Pour être très honnête, je suis plus un réalisateur qu’un scénariste. Au début, j’étais vraiment un mauvais scénariste. Mais j’ai appris d’une part en côtoyant des gens comme Santiago Amigorena avec qui j’ai écrit cinq scénarios, ou Alexis Galmot. On était au lycée tous les trois ensemble. Mon premier scénario, je l’ai écrit avec Jackie Berroyer qui m’a beaucoup appris sur la notion de narration et de récit. Puis j’ai eu la chance de collaborer avec Jean-Pierre Bacri et Agnès Jaoui sur un Air de Famille. C’était encore une étape où j’ai compris des choses sur la narration, les dialogues ou le rapport entre la structure et la dialogue. Je me sens meilleur scénariste aujourd’hui mais je sais que mon talent est de mettre en scène. Chacun cherche son chat, ce scénario avait une fille qui cherche son chat, c’est tellement basique que c’est presque un mauvais scénario. C’est la mise en scène qui rend le film intéressant. Là je vais être plus gentil sur Deux Moi car Santiago Amigorena l’a écrit avec moi, pourtant c’est encore minimaliste. Mais on a fait des progrès en narration, lui et moi. Deux Moi est à la fois simple et sophistiqué. Mais une fois encore, la stylisation du film, son esthétique, la façon de raconter l’histoire, le choix des acteurs, la mise en scène, est plus importante pour moi que le scénario.

 

Quels sont les réalisateurs qui vous impressionnent aujourd’hui ?

J’ai récemment vu Parasite de Bong Joon Ho. C’est clairement un réalisateur qui est toujours intéressant.

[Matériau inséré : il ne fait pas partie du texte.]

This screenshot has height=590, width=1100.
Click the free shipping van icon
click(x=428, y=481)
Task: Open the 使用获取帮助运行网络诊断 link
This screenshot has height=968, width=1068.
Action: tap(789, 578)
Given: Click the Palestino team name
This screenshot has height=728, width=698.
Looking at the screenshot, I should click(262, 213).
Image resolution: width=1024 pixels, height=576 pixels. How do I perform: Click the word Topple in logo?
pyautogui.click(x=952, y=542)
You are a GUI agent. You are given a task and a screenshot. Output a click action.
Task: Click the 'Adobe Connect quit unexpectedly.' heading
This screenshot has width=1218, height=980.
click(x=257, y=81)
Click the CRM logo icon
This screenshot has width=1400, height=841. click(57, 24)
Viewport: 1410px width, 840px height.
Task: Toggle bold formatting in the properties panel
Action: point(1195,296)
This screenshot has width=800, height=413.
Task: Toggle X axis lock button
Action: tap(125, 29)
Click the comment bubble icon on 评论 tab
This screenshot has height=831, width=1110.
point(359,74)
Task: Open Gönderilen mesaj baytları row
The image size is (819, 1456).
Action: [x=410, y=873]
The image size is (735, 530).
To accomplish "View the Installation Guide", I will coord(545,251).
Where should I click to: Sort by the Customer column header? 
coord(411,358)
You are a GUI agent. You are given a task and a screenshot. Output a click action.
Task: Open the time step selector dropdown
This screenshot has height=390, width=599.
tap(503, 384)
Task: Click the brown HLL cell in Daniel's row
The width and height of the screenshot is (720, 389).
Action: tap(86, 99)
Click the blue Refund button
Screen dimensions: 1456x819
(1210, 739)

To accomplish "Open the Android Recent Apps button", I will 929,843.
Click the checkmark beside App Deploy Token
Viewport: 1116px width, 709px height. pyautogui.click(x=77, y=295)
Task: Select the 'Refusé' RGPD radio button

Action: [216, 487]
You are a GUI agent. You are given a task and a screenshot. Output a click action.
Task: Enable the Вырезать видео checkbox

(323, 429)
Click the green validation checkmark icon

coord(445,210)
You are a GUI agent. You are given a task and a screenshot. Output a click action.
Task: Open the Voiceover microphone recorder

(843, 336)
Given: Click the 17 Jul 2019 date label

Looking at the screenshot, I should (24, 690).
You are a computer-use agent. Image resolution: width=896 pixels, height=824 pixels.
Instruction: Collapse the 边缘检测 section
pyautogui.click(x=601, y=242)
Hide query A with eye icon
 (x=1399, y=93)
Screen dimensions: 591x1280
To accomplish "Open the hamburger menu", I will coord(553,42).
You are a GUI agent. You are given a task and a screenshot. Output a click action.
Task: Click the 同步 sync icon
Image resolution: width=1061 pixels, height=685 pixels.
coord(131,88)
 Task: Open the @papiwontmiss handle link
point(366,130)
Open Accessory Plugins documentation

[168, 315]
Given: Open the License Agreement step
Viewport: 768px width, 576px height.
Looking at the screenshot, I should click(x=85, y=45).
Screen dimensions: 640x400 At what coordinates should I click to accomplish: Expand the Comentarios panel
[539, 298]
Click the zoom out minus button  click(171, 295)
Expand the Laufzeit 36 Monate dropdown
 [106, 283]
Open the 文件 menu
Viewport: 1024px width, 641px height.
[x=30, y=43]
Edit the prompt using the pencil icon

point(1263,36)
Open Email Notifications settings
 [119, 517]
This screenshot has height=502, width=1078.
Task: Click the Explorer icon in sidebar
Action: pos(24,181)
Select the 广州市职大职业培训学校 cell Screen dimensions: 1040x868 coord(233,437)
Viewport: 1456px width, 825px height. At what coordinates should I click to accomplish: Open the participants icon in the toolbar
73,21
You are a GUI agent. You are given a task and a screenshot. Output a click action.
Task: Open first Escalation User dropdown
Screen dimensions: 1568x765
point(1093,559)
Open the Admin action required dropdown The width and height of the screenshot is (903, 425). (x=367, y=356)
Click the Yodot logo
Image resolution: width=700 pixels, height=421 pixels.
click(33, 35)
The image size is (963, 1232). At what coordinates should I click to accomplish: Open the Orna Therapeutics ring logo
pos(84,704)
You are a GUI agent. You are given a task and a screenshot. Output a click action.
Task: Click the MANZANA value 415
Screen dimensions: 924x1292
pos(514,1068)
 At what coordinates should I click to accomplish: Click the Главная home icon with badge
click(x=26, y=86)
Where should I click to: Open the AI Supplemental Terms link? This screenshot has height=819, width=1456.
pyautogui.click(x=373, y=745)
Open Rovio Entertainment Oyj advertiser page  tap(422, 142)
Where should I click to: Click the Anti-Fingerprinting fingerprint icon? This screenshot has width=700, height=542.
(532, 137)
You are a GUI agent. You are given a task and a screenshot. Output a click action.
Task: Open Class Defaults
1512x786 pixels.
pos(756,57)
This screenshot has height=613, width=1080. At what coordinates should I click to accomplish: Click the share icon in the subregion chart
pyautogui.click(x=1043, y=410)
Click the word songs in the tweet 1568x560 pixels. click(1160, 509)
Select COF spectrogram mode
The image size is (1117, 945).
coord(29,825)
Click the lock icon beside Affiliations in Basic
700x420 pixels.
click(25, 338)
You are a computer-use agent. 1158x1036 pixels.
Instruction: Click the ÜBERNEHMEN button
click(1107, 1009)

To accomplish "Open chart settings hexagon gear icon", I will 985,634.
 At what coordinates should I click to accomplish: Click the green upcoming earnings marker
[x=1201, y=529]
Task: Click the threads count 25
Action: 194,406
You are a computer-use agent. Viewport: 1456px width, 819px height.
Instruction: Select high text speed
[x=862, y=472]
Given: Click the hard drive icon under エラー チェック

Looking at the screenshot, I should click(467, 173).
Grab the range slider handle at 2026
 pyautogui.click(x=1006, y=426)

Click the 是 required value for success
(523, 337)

Il y a aussi Alfonso Cuaron, Christopher Nolan, Alejandro González Iñárritu même si je n’ai pas complètement aimé ses derniers films. Ce sont des réalisateurs qui croient dans la narration et dans l’esthétique et qui mélangent les deux. Il y a vraiment quelque chose de cinématographique qui sort de leurs films.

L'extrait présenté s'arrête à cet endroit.